Beim Shooting der Woche wartet ein weiterer Beruf, den es für Frauen scheinbar nur in der Sexy-Variante gibt: die Zirkusdirektorin. Und weil Sexy-Sein allein sowieso jede Woche am Programm steht, heißt es diesmal, Sexy-Sein mit Schuppenkriechtier auf dem Kopf. So wirklich aus der Reserve lockt das aber keine, bis auf Drama-Queen Simi. Sind Schlangen im Model-Biz – ob in menschlicher oder tierischer Ausprägung – gar zu alltäglich. Um etwaig spontan aufkommende Ängste zu besänftigen, weist Heidi trotzdem darauf hin, dass der Schlangentrainer beim Fotoshoot immer an ihrer Seite sein wird. Nur so sei garantiert, dass den Schlangen auch wirklich nichts passieren kann. Puh!
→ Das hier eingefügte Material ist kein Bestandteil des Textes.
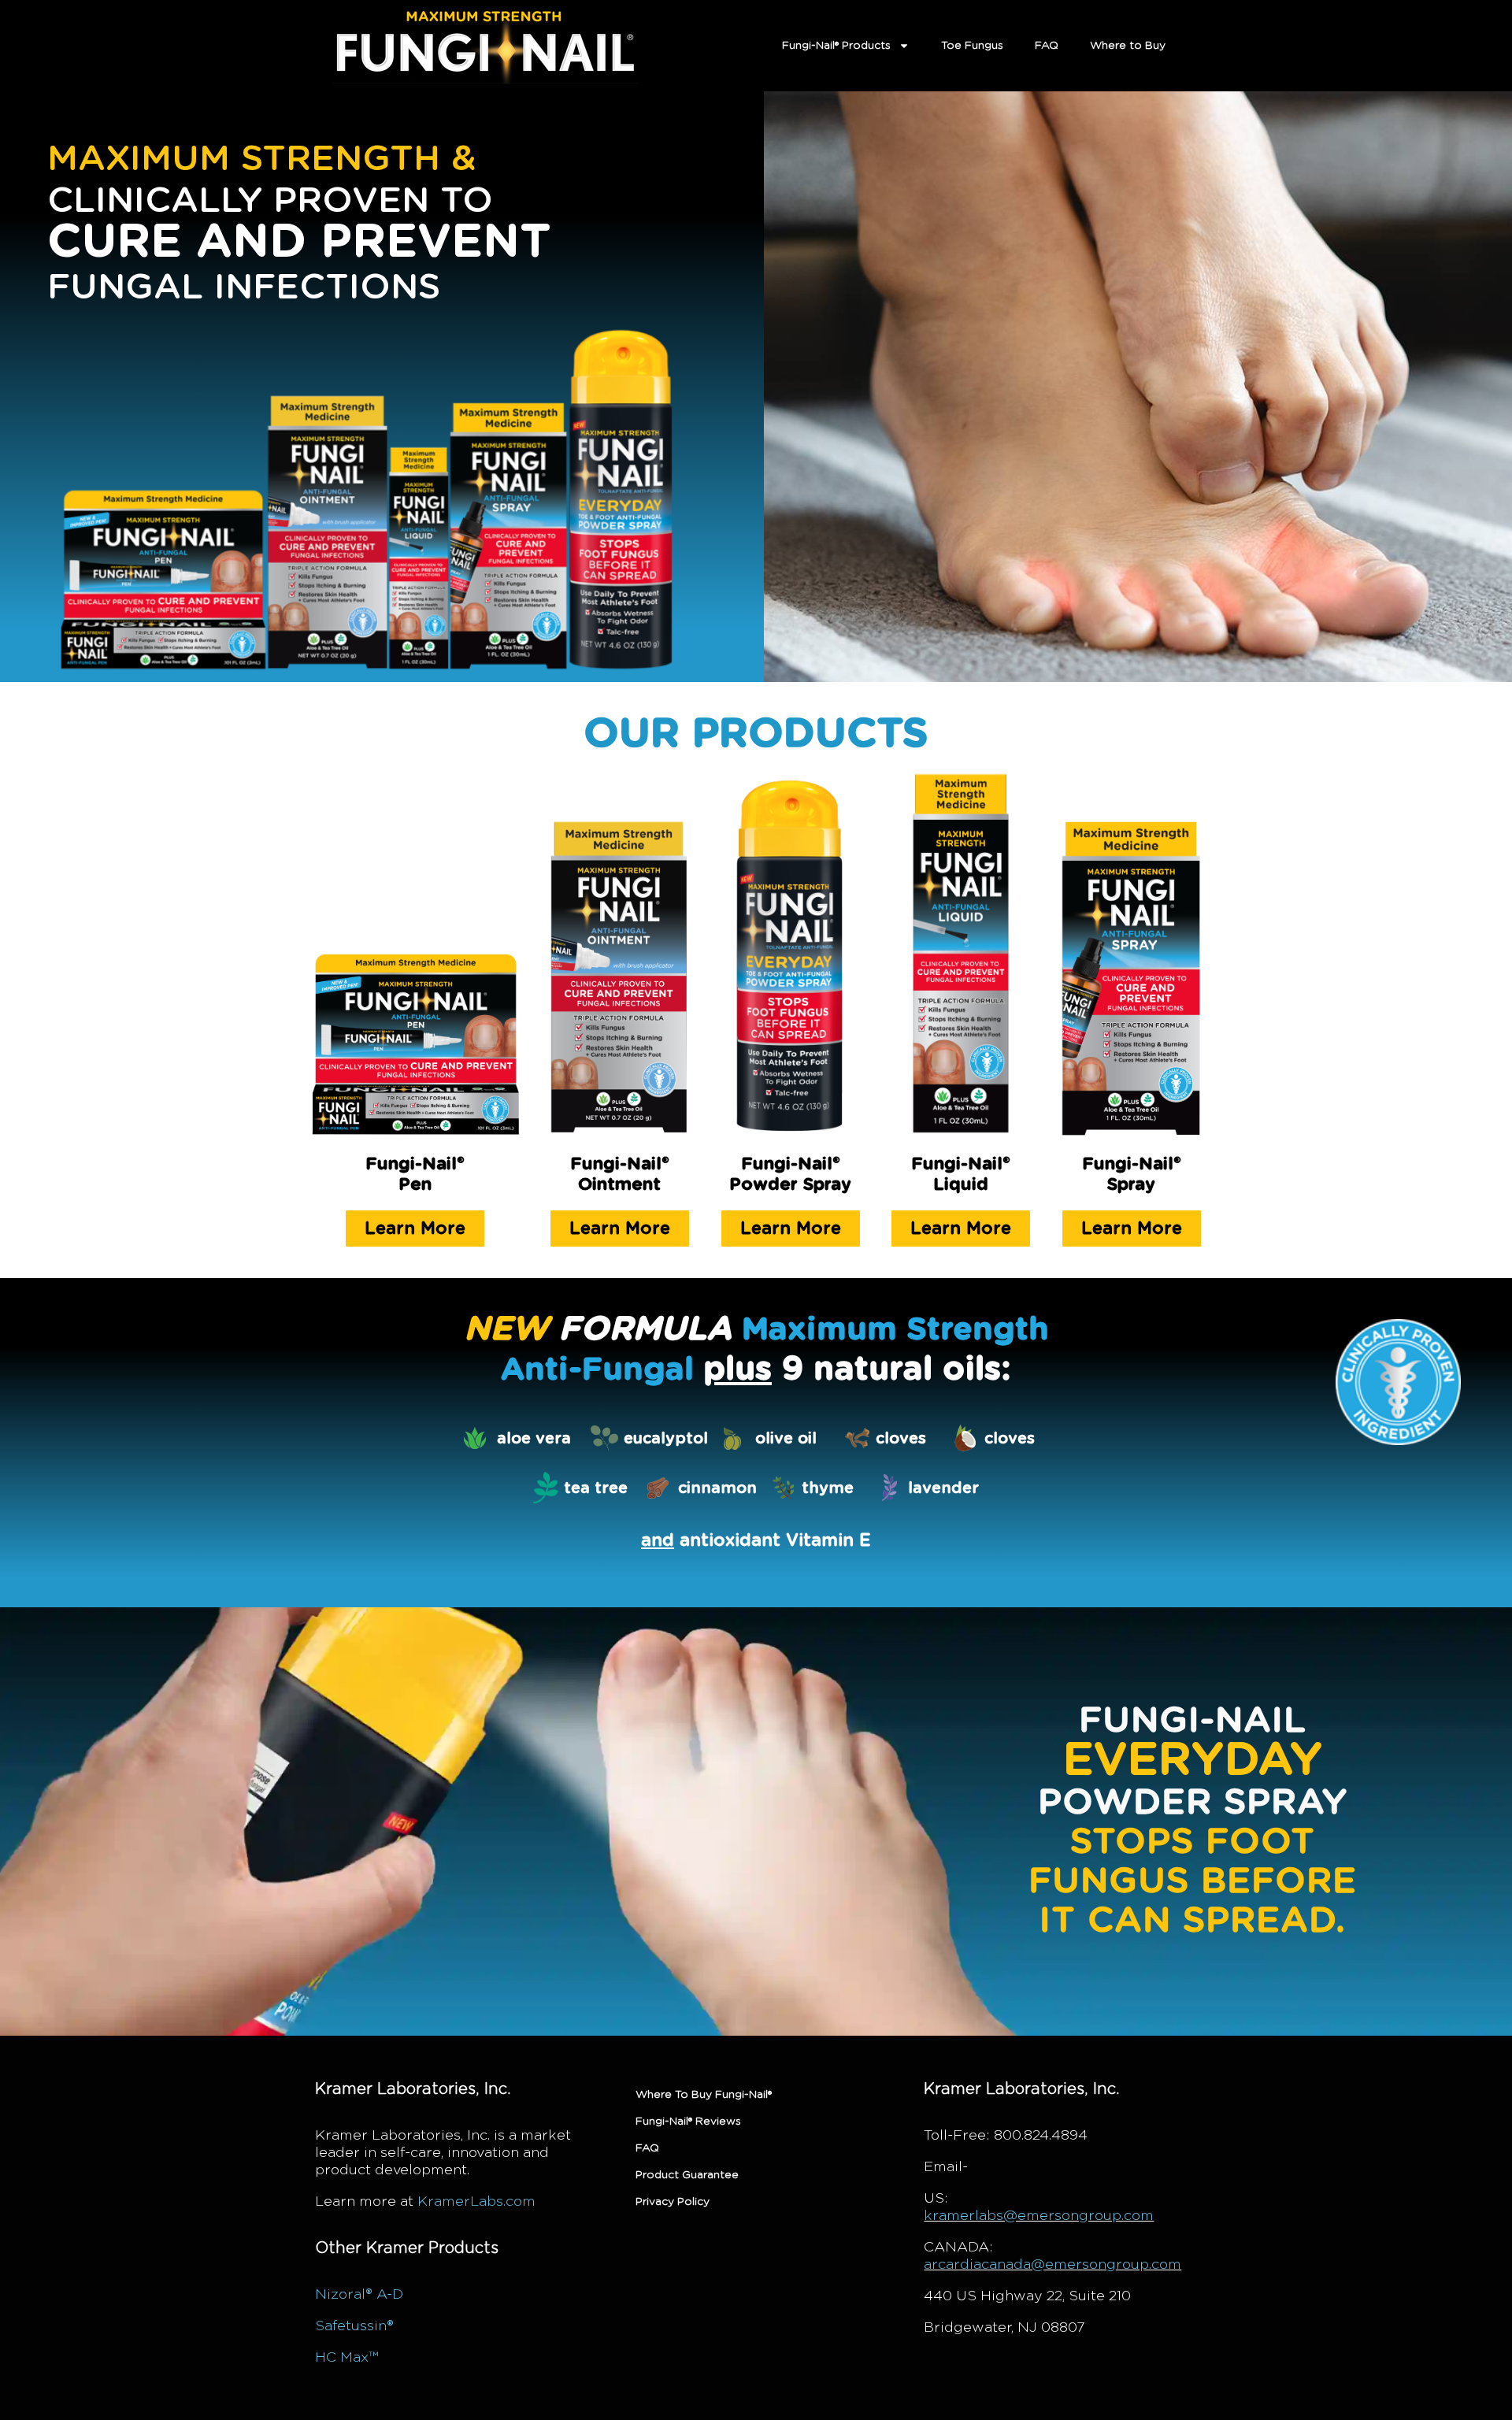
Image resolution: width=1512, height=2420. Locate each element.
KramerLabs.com (476, 2202)
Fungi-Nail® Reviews (688, 2121)
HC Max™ (346, 2358)
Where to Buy (1128, 45)
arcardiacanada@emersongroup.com (1052, 2265)
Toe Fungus (972, 45)
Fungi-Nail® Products (836, 45)
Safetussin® (354, 2326)
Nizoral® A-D (359, 2295)
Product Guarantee (687, 2175)
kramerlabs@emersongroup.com (1039, 2216)
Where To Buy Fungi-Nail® (704, 2094)
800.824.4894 (1041, 2136)
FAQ (1046, 45)
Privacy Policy (673, 2201)
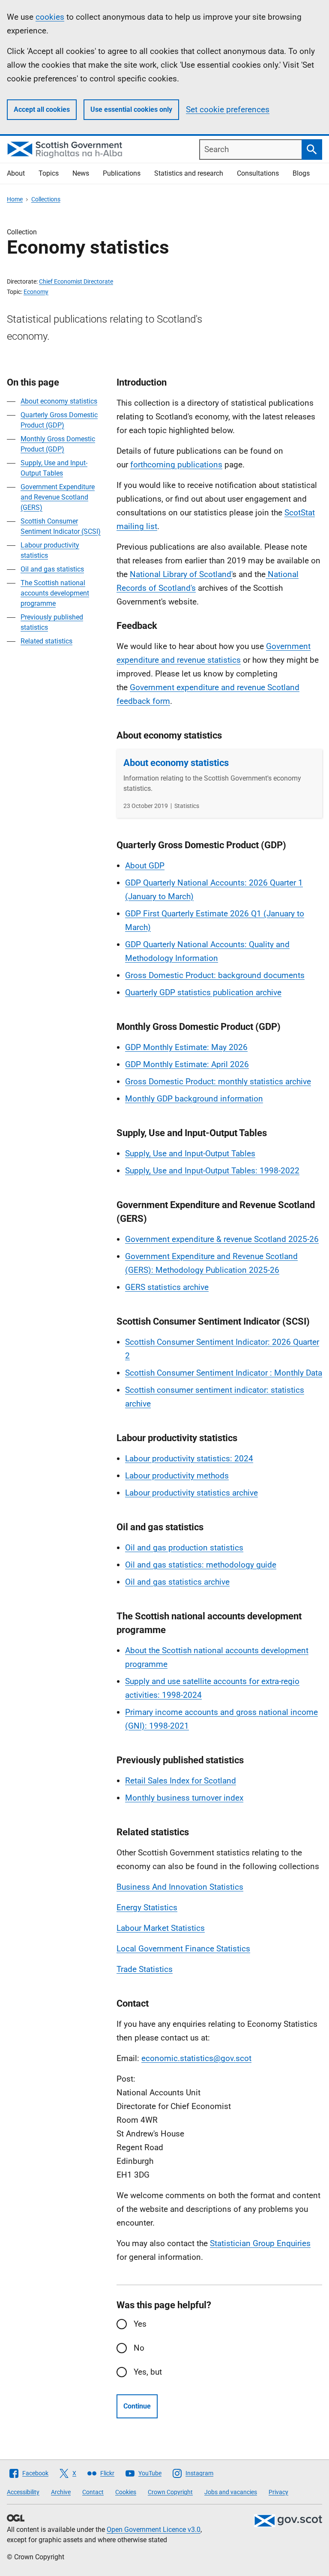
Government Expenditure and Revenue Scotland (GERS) (58, 497)
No (139, 2348)
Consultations (258, 173)
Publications (122, 173)
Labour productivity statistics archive (191, 1493)
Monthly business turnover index (184, 1798)
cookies (50, 17)
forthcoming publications (176, 465)
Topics (49, 173)
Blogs (301, 173)
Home (15, 199)
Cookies (125, 2492)
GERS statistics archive (167, 1287)
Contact (93, 2492)
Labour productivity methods (177, 1476)
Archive (61, 2492)
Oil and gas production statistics (184, 1548)
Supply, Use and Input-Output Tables (190, 1153)
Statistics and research (188, 173)
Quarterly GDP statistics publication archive (203, 992)
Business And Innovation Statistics (180, 1887)
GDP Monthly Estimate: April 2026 (187, 1064)
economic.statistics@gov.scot (196, 2058)
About (16, 173)
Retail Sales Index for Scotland (180, 1781)
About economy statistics (59, 401)
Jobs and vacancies (230, 2492)
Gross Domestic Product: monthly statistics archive (218, 1081)
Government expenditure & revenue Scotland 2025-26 (222, 1239)
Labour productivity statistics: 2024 (189, 1458)
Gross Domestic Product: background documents (215, 975)
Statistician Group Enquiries (260, 2243)
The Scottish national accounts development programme (55, 593)
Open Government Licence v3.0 (153, 2529)
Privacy (278, 2492)
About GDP (144, 866)
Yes (140, 2324)
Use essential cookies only (131, 109)
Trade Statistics (145, 1969)
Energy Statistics (147, 1907)
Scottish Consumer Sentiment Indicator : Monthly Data (223, 1373)
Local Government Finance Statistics (183, 1949)
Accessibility (23, 2492)
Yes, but (148, 2372)
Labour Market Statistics (161, 1928)
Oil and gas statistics (52, 569)
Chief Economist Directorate (76, 281)
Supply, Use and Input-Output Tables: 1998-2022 (212, 1171)
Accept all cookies (42, 109)
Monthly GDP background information (194, 1099)
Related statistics (46, 641)
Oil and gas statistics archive (177, 1582)
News (80, 173)
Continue (137, 2406)
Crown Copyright (170, 2492)
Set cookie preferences (227, 109)
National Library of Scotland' (181, 574)
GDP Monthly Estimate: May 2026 (186, 1047)
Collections (45, 199)
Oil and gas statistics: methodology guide (200, 1565)
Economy (36, 291)
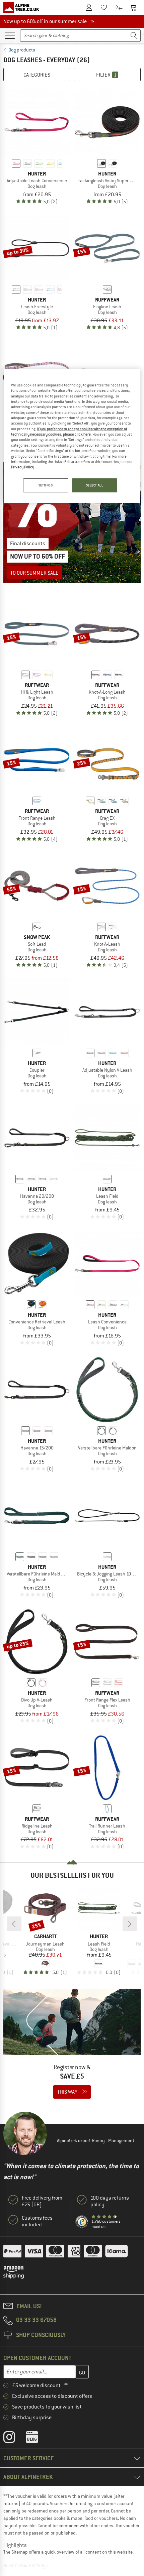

Das war bestimmt auch die größte Sorge der Mädchen. Simi, die nicht ausreichend beruhigt von dieser Info zu sein scheint, gesteht Heidi und dem Fotografen ihre Phobie – die sich wohlgemerkt nicht darauf bezieht, die Schlange verletzen zu können. Heidi weiß der Armen zu helfen. Und hängt ihr kurzerhand ALLE Schlangen um, die sie finden kann. Und wieder einmal möchte ich festhalten: Selbst wenn ich nur noch mit dem kleinen Finger an einer Klippe hänge, und unter mir, wie in „Herr der Ringe“, das Magma bedrohlich vor sich hinbrodelt, und Gollum nur darauf wartet, mir auch noch den letzten, lebensrettenden Finger abzubeißen, auch dann bete ich zu Gott, dass Heidi nicht vorbeikommt, um mir zu helfen. Es kann nur schlimmer werden.

 

Eine Stimmung wie beim Finale auf Mallorca

 

Da üben die Mädchen tagelang und dann wartet bei der großen Talente-Show ein ausgewähltes Publikum von vierzehn gestrandeten Touristen, die kein Ticket für die Fünfzehn-Uhr-Hop-on-Hop-off-Tour über den Hollywood Boulevard ergattert haben. Julia beschließt, dass es sich für diesen Mist nicht lohnt, aus dem Bett zu steigen und meldet sich krank. Was, krank??? Simi kann das nicht auf sich sitzen lassen und wird auch krank. So krank, dass das Fieberthermometer knappe einhundert Grad misst!!! Natürlich nur in Fahrenheit, aber trotzdem ausreichend dramatisch, dass es Simi bei der Entscheidung auch noch von der Stiege rücklings runterknallt. Und wieder ist Heidi zur Stelle, die dem Mädel mit einem guten Sicherheitsabstand von acht Metern mental zur Seite steht und heroisch den Kameraassistenten losschickt, um Simone aufzuhelfen. Reicht es eine Klage wegen Körperverletzung am Hals zu haben. Wird schon nichts passiert sein. Ein Indianer kennt keinen Schmerz und ein angehendes Topmodel schon gar nicht.

 

Für Justine, die zwar in der Entertainment-Edition voll in ihrem Element war, und anders als alle anderen wirklich ins Finale will, für die reicht es dann aber nicht. Und das obwohl mich ihre „Chandelier“-Tanzperformance in die guten, alten Zeiten des Volksschul-Bodenturnens zurückversetzte, als ich unbeholfen der Meinung war, ein besonders schönes Rad schlagen zu können, ohne meine Beine mehr als vier Zentimeter vom Boden abheben zu müssen.

„Ich glaube, dass du modeln wirst“, gibt Heidi Justine noch aufmunternd auf den Weg. Zur Not für ein Anästhetikum.